Another memorial to EGG

One E. Gary Gygax, the principal contributor to the early form of the Dungeons & Dragons games, passed on yesterday.

Like a lot of tech-oriented types I had tons of exposure¹ to his game as a teenager — by the time I was thirteen I had a complete set of First Edition rulebooks² — so I cannot understate the game’s influence (and by extension, the influence of Gygax) on the formation of my worldview.

Lessons learned from D&D: a list

  • There are lots of different ways to believe, and most of them are silly. Better to deal with it sooner than later.

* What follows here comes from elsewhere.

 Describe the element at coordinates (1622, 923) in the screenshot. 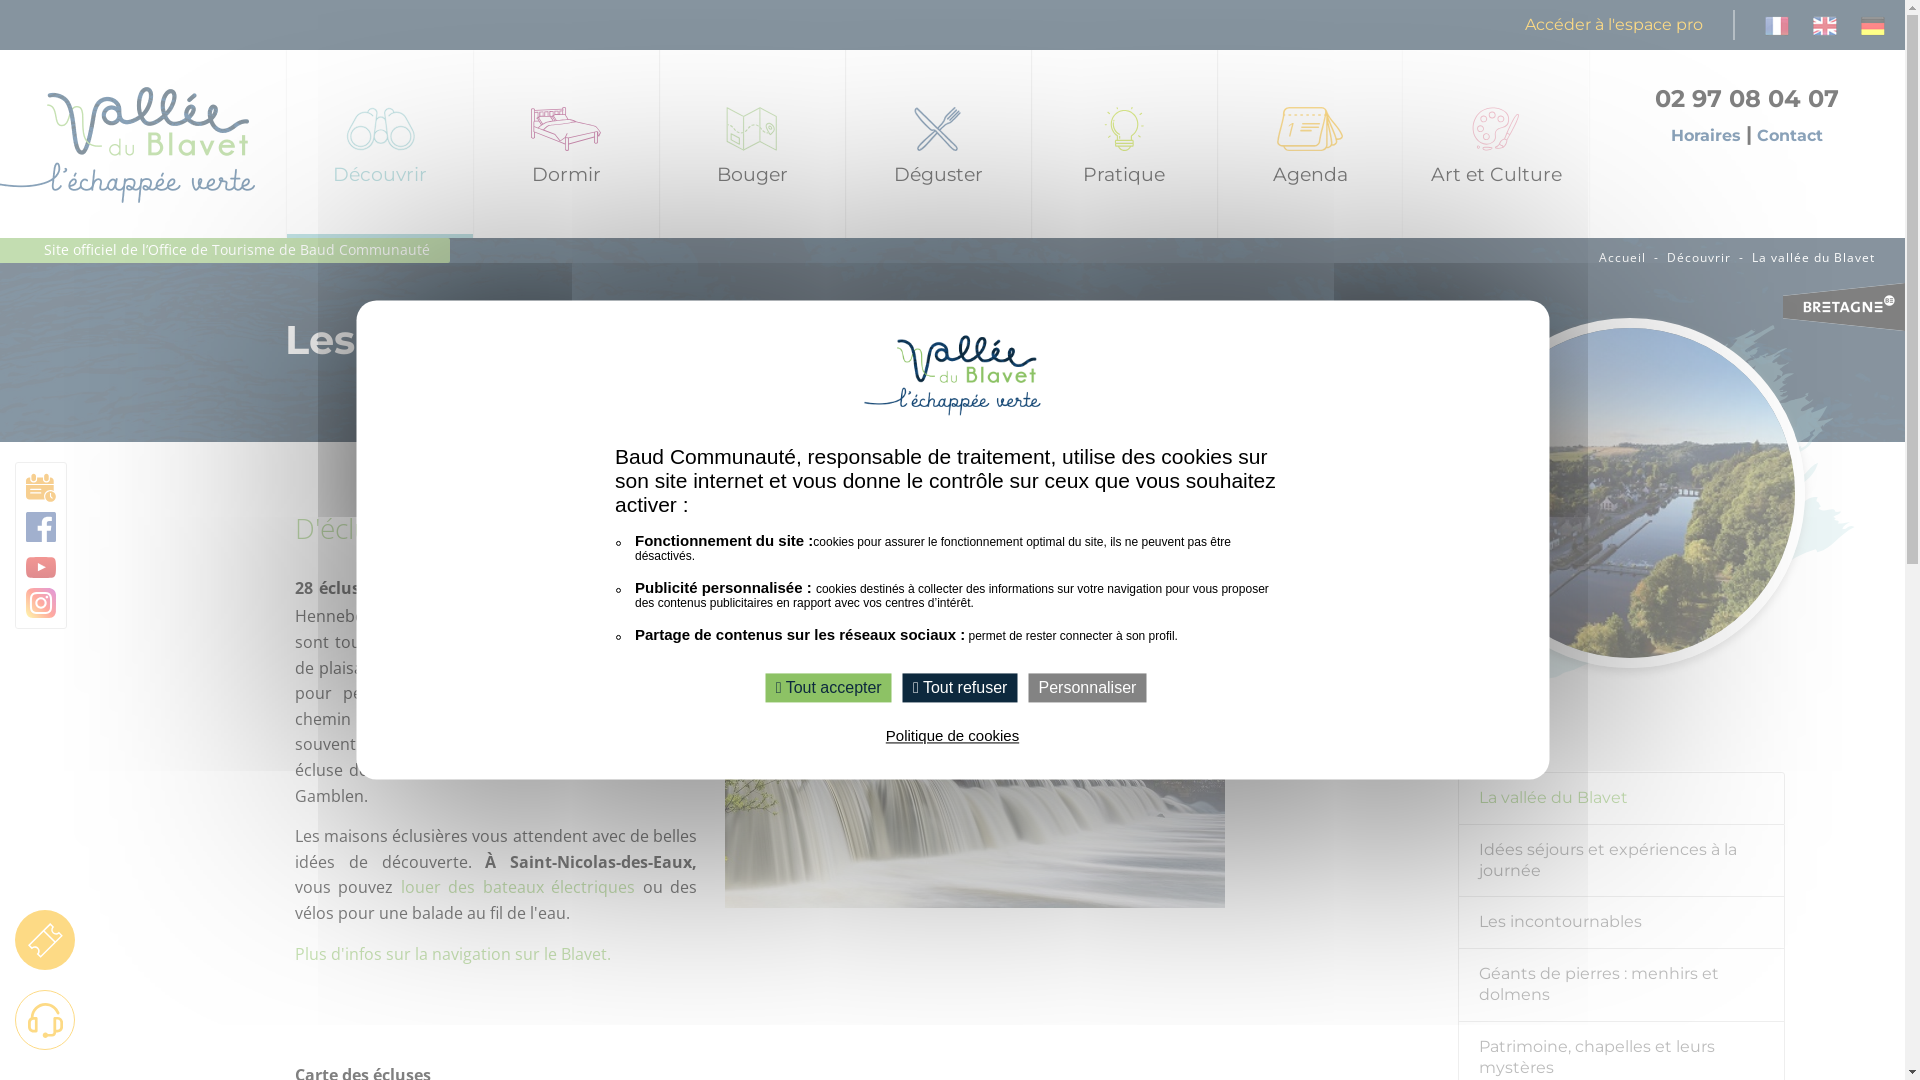

I see `Les incontournables` at that location.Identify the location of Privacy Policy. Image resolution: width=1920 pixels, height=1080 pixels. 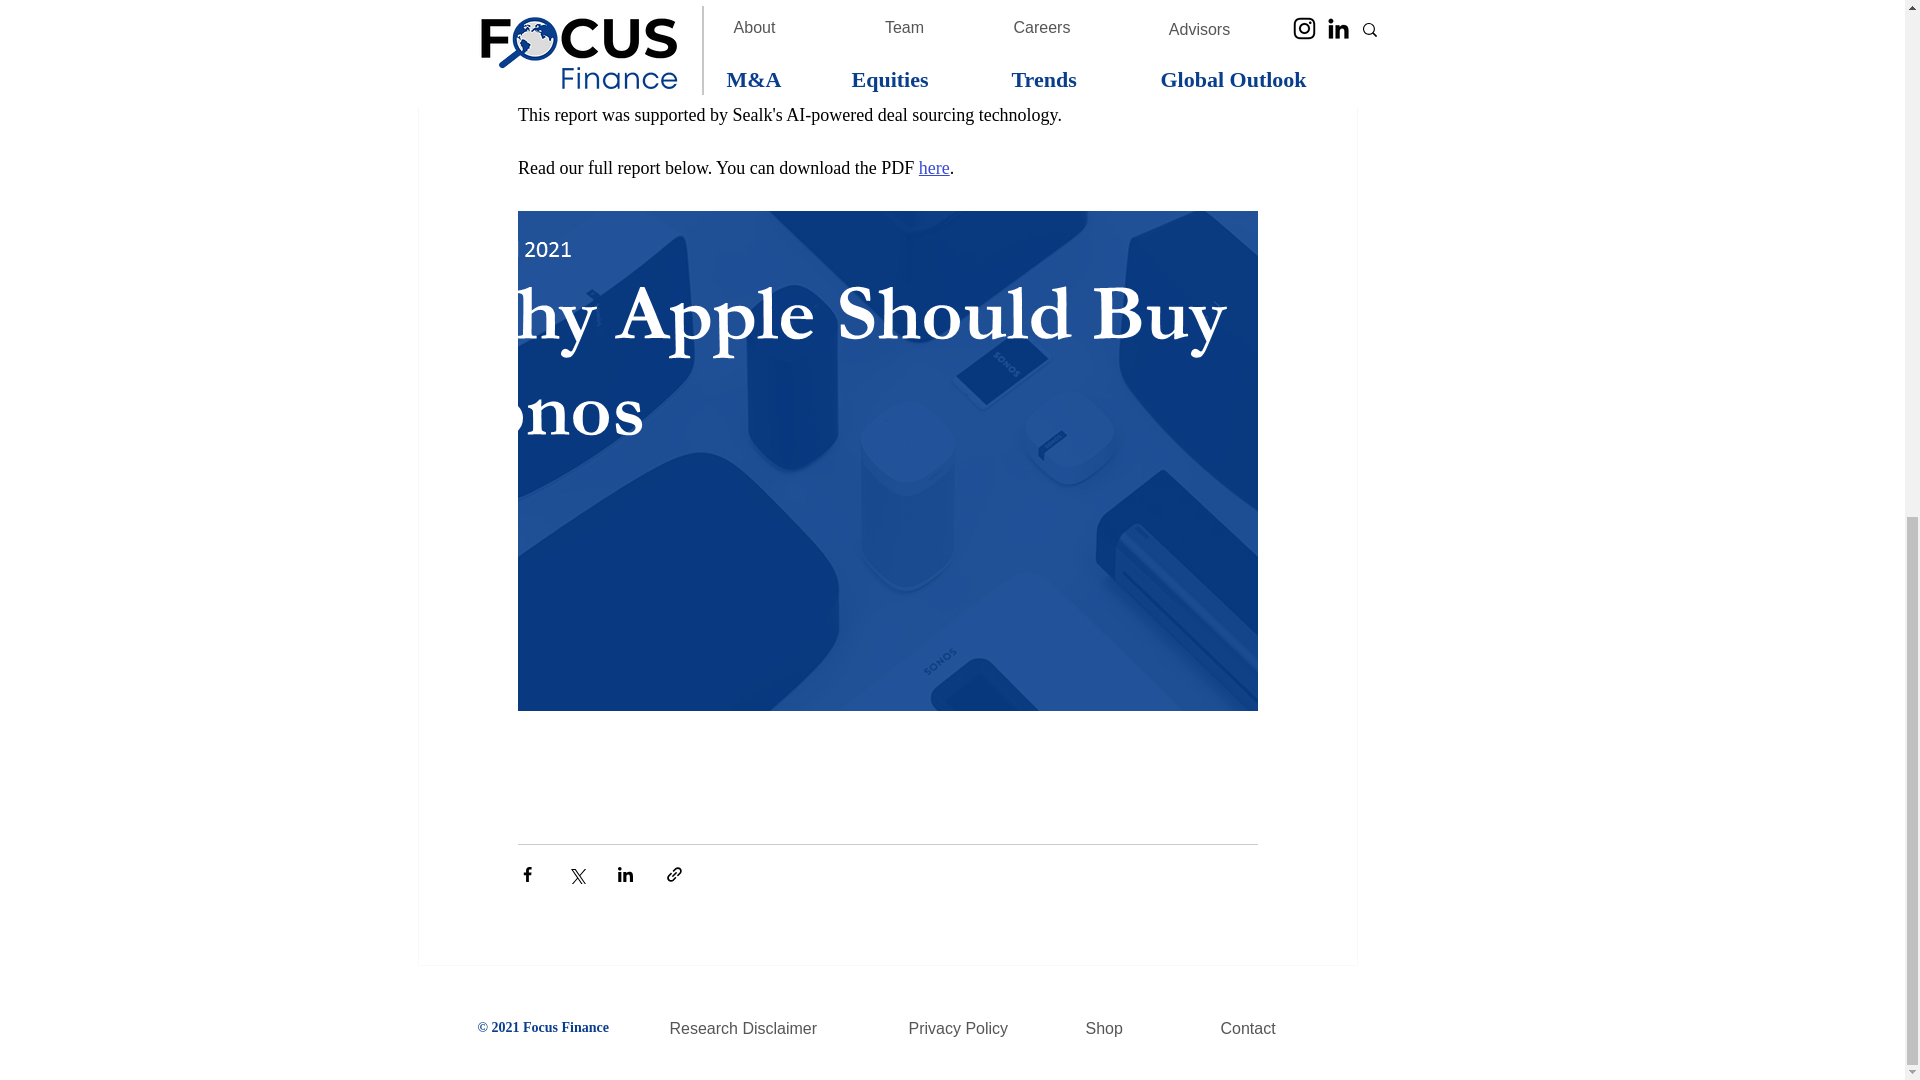
(972, 1028).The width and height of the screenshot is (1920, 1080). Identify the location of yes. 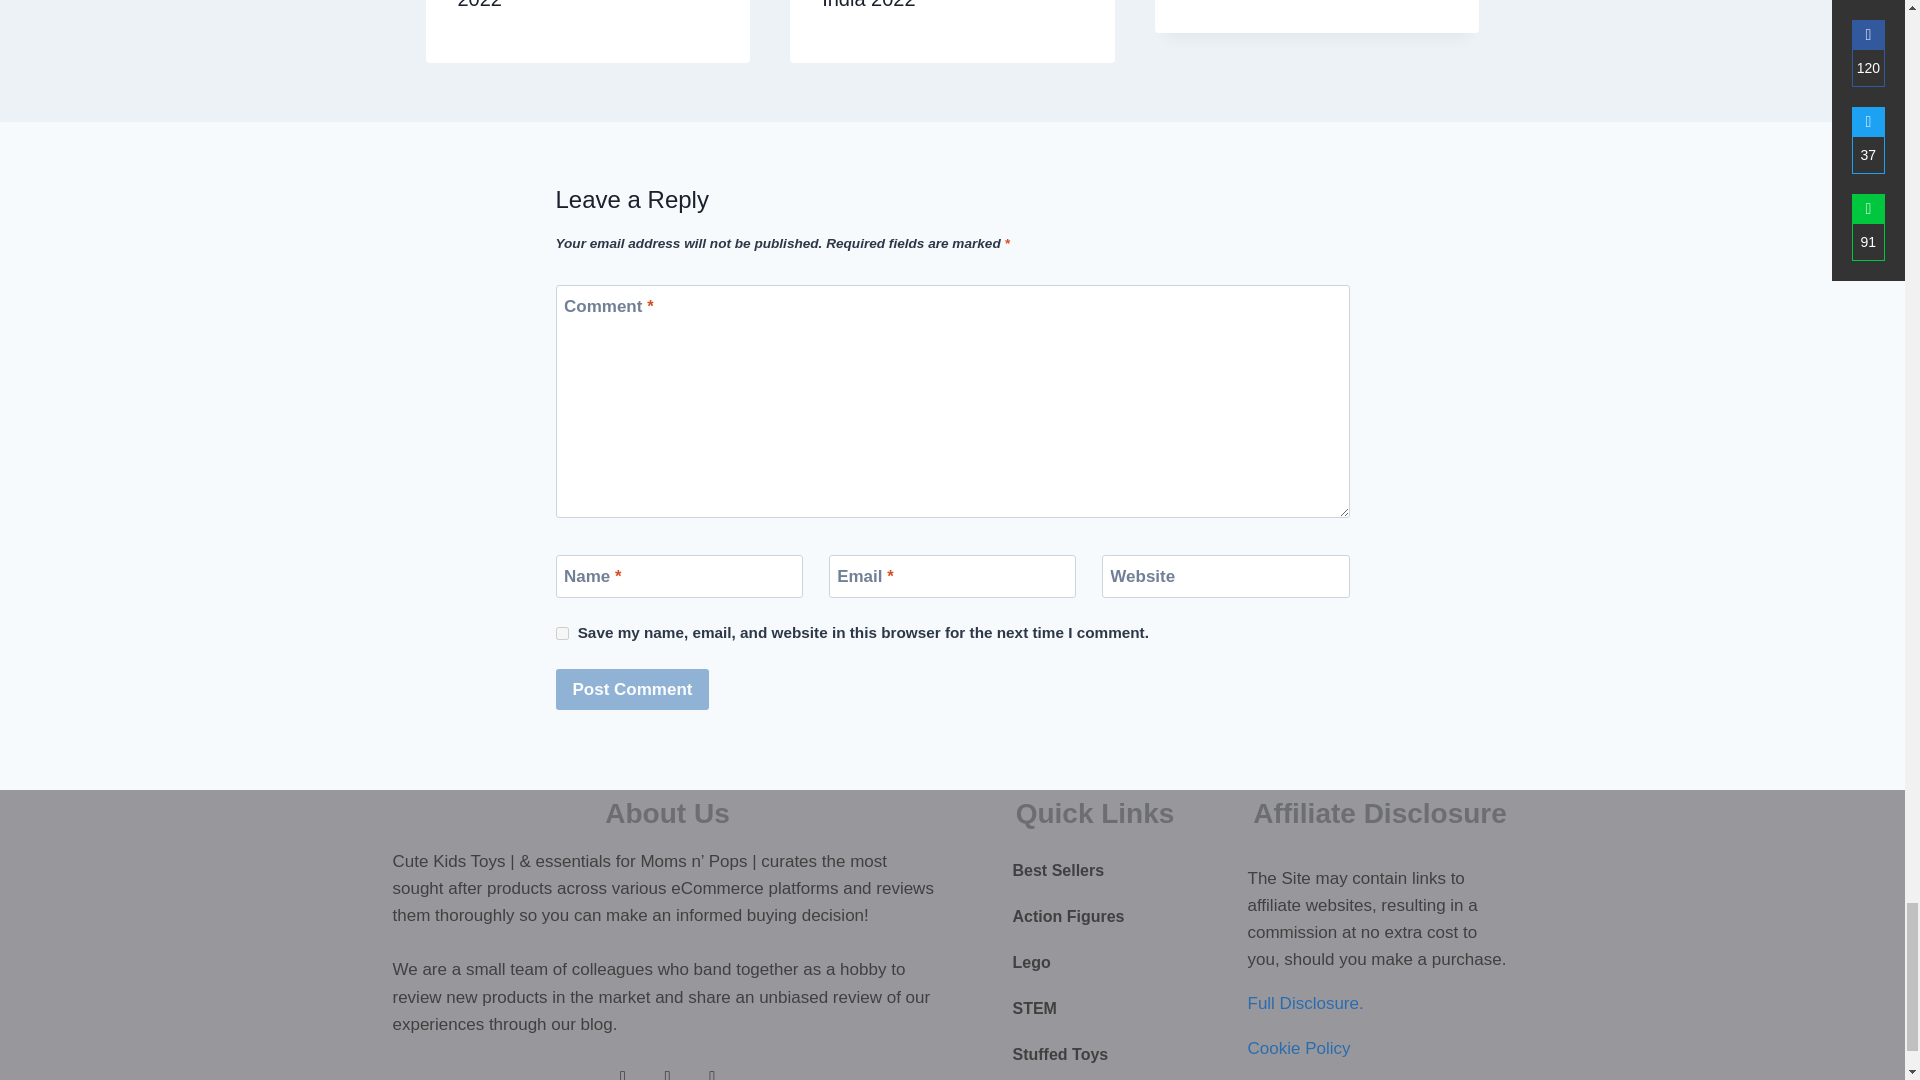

    Seriously. Get your hands on a copy of Deities and Demigods and thumb through it, keeping in mind that it was sourced to a faretheewell.

  • If you want people to do something, you need to give them the tools and the incentives requisite to the task.

    “Running a game” is just an obscure synonym for “herding cats.”

  • Work smarter, not harder.

    …Because it doesn’t make sense to spend more time designing a locale than you’ll spend playing in it.

  • The ability to walk in someone else’s shoes is valuable beyond price.

    On Saturday afternoons that talent for ideation makes the difference between an okay game and a great one. In life it makes the difference between using mirrors and avoiding them.

  • It took a long time for us to get to where we are, and in the meantime we thought up plenty of imaginative ways to betray, abuse and kill one another.

    Digging into the game expanded my interest in history, by way of finding out why. What I learned was humbling.

  • Computers. So. Very. Rawk.

    When I was into playing, I went through unbelievable amounts of paper and mechanical pencil lead, to say nothing of the calories I burned toting around rulebooks. If I woke up tomorrow and decided to become a gamer again, it'd all be going on the laptop in a New York Minute.

…And those are just the ones that come immediately to mind.

Footnotes

¹The last time I played was in May 1998, for better or worse.

²Before I moved to Lawrence I retrieved them from their closet and gave them to a colleague with lots of active gamer friends. He in turn gave them to his little brother, who at last report gets steady use from them. Total win.